# Broadcom BCM4331 throws errors in dmesg, won't connect wifi

## Negated Void

I'm running on a recent 13" Macbook Pro.

Here's the hardware:

03:00.0 Network controller: Broadcom Corporation BCM4331 802.11a/b/g/n (rev 02)

And the packages:

[ebuild   R    ] net-wireless/broadcom-sta-6.30.223.141  0 kB

[ebuild   R    ] sys-kernel/gentoo-sources-3.14.3:3.14.3  USE="-build -deblob -experimental -symlink" 0 kB

Sometimes my WIFI works, sometime's it does not.
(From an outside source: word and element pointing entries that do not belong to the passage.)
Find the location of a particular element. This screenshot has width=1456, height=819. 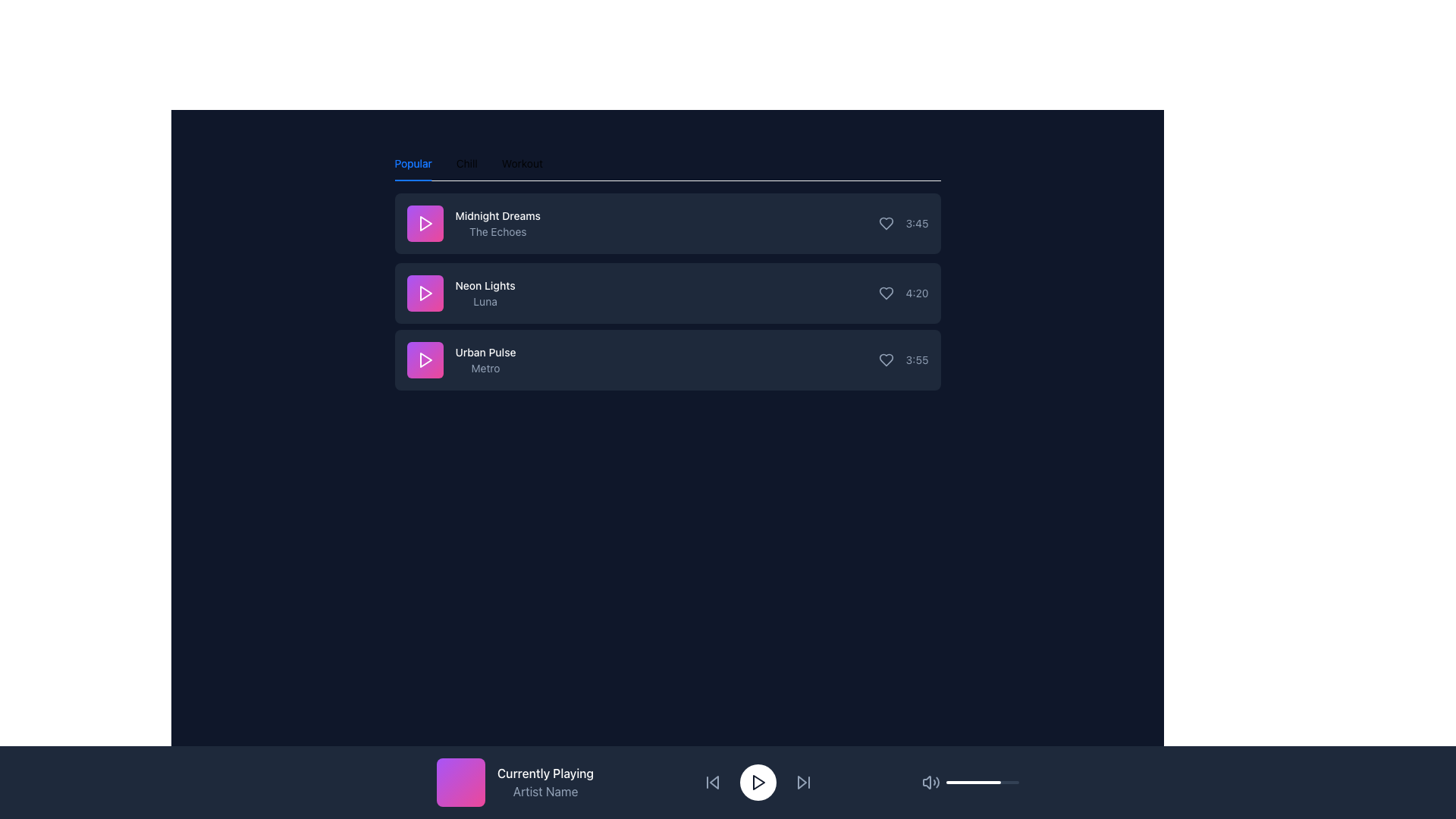

the play button icon, which is a forward-facing triangular shape with a black outline located centrally within a white circular button in the bottom control panel, to play the audio track is located at coordinates (758, 783).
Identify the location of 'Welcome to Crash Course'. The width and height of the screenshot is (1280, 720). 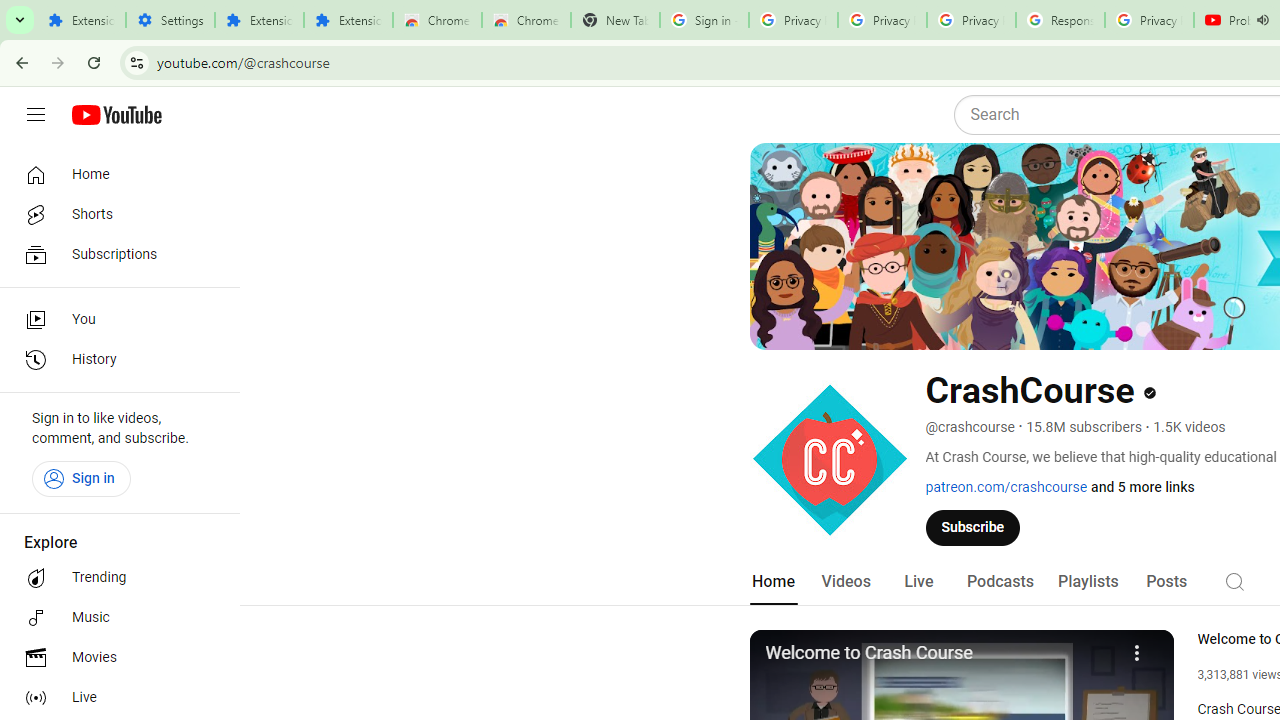
(938, 654).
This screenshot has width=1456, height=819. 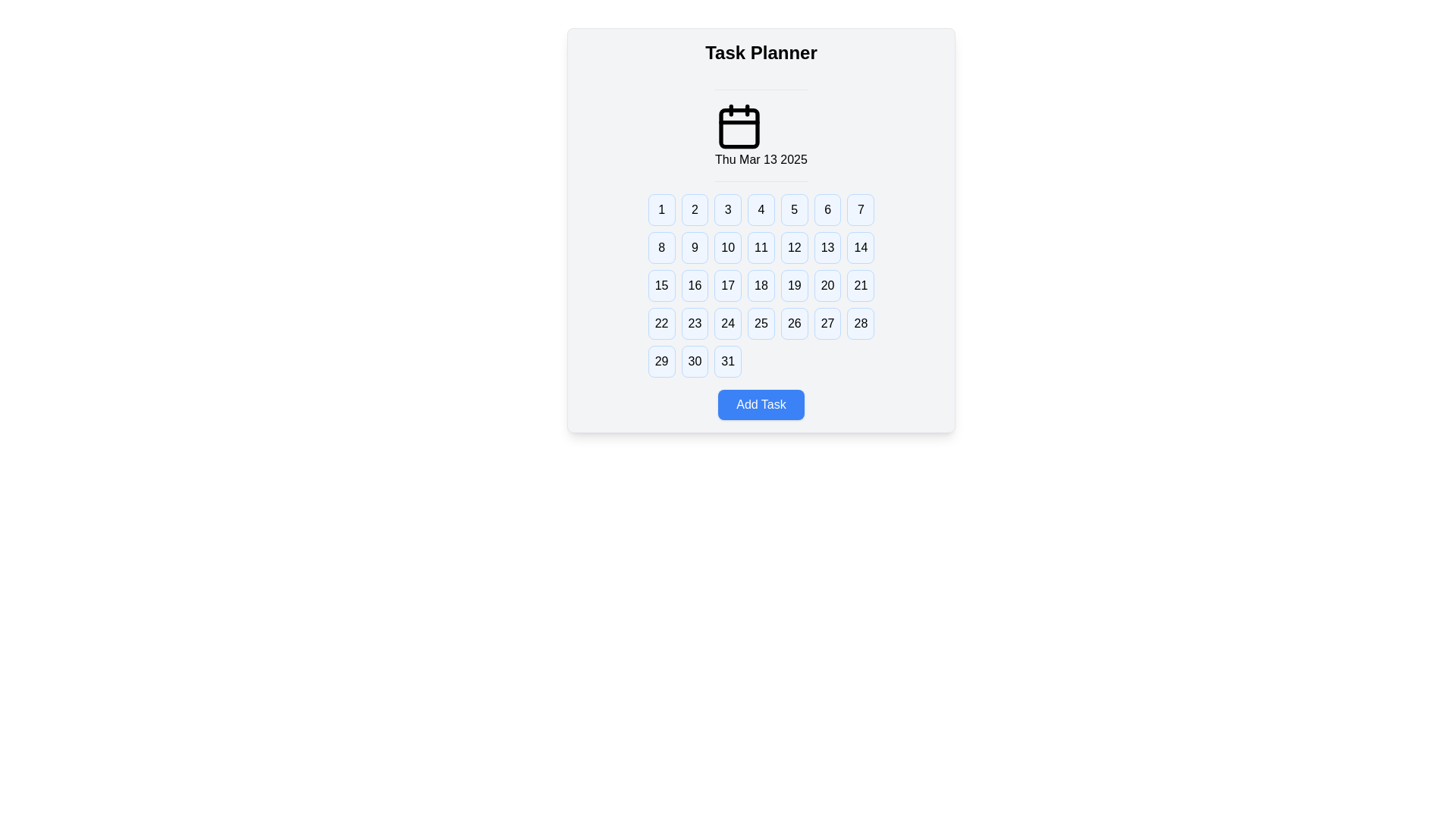 I want to click on the button-like grid cell displaying the number '19' which is located in the third row and fifth column of the calendar grid, so click(x=793, y=286).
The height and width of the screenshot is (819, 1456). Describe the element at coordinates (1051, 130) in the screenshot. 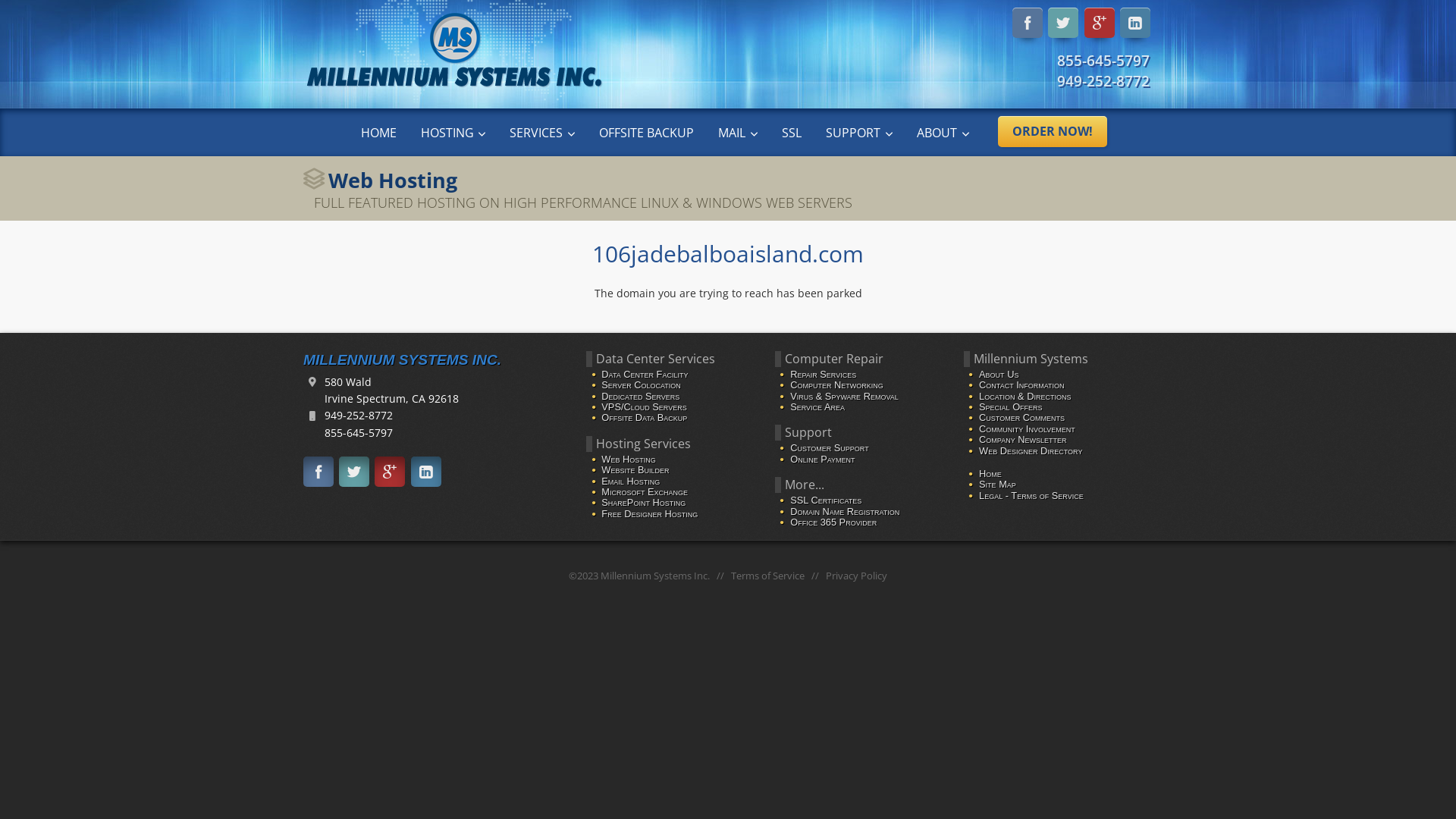

I see `'ORDER NOW!'` at that location.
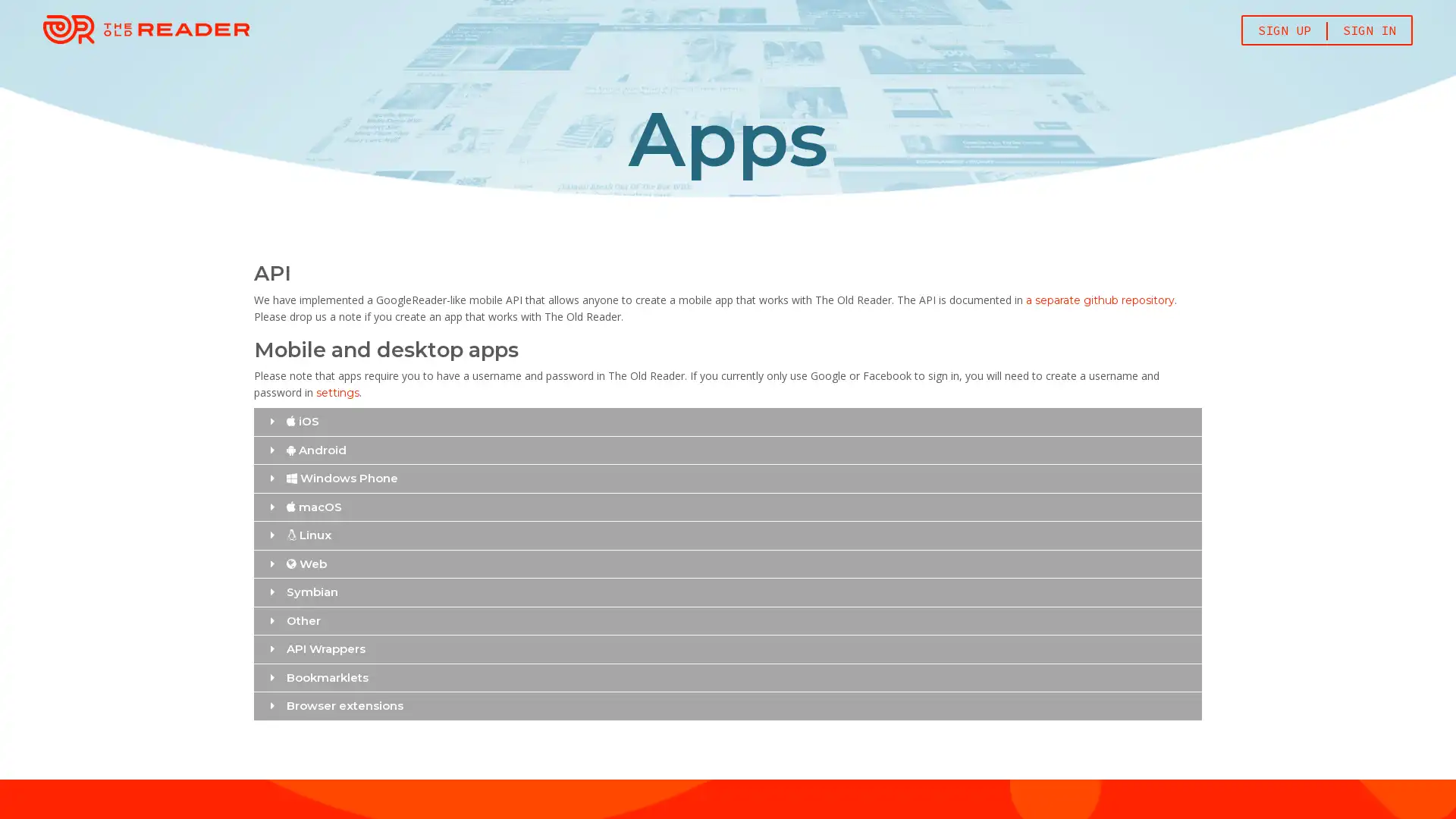  I want to click on Linux, so click(726, 534).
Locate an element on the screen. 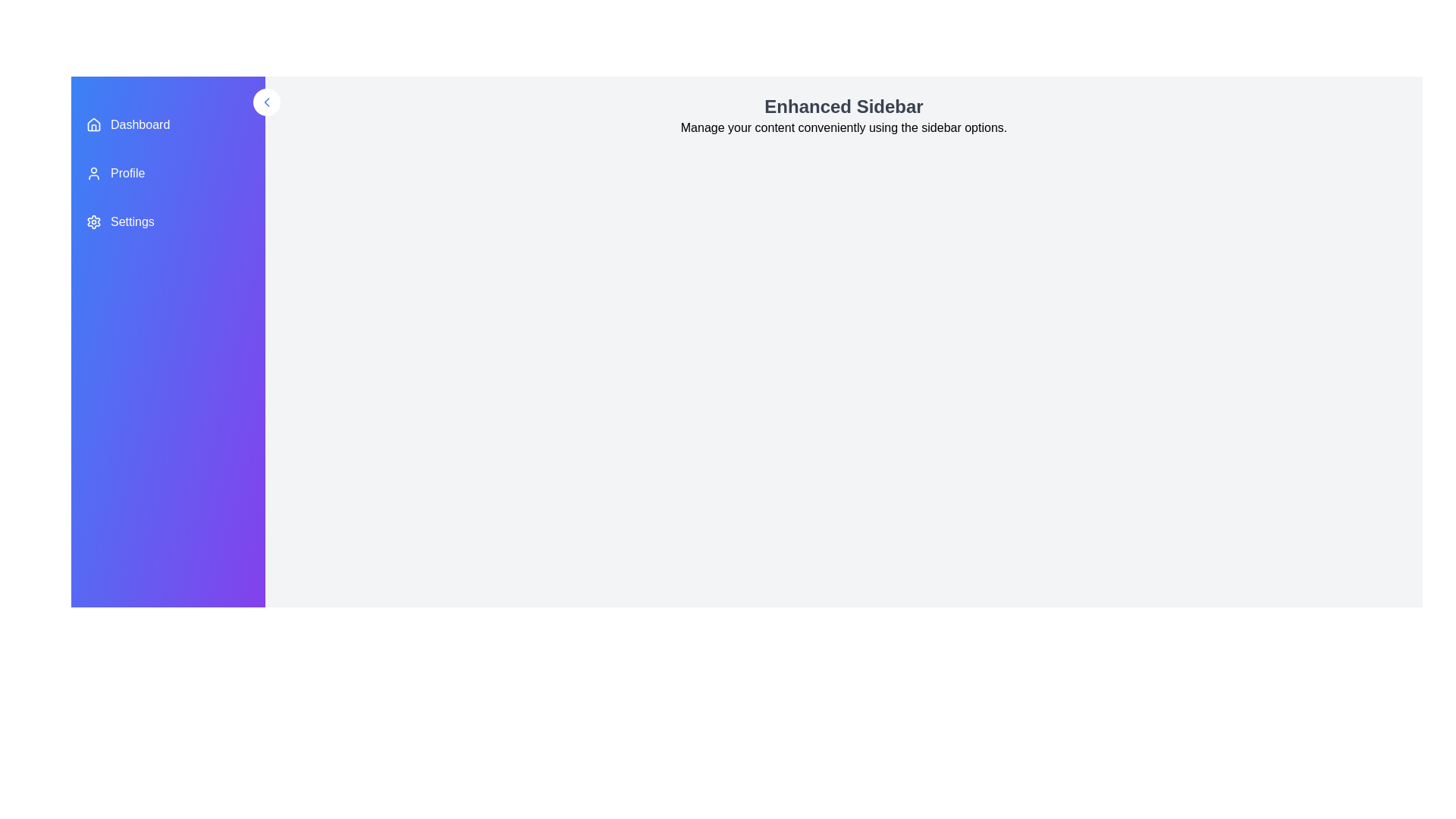  the menu item labeled Profile is located at coordinates (168, 172).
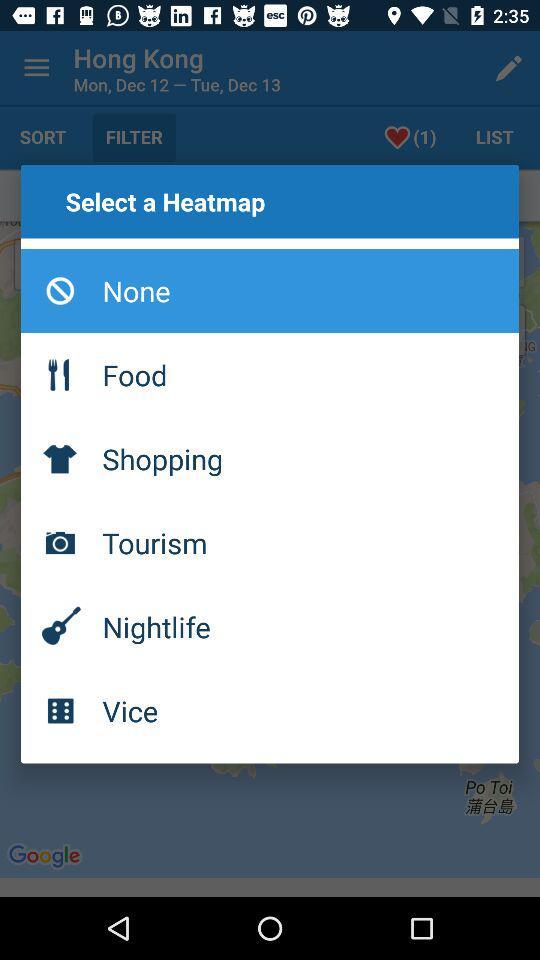 The height and width of the screenshot is (960, 540). I want to click on item above food item, so click(270, 289).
It's on a corporate wifi with a lot of access points.

dmesg shows a lot of errors:

http://pastebin.com/JtV39s9i

Any thoughts on what I could try?

----------

## khayyam

 *Negated Void wrote:*   

> Sometimes my WIFI works, sometime's it does not. It's on a corporate wifi with a lot of access points.

 

Negated Void ... the call trace is consistant with some issue with WDS (Wireless Distribution System ... "roaming"). It should be reported upstream and fixed.

Can you provide your wpa_supplicant.conf (without psk/password) and the output of the following command (when in the vacinity of the above network) ...

```
# awk '{RS="Cell"}/ESSID/' <(iwlist wlan0 scan)
```

If there are multiple ESSID's then provide those also (or a list of ESSID's and 'iwlist wlan0 scan').

best ... khay

----------

## Negated Void

I just upgraded from kernel 3.12->3.14. We'll see if it still happens.

I don't have a wpa_supplicant.conf for you, I'm using network manager. 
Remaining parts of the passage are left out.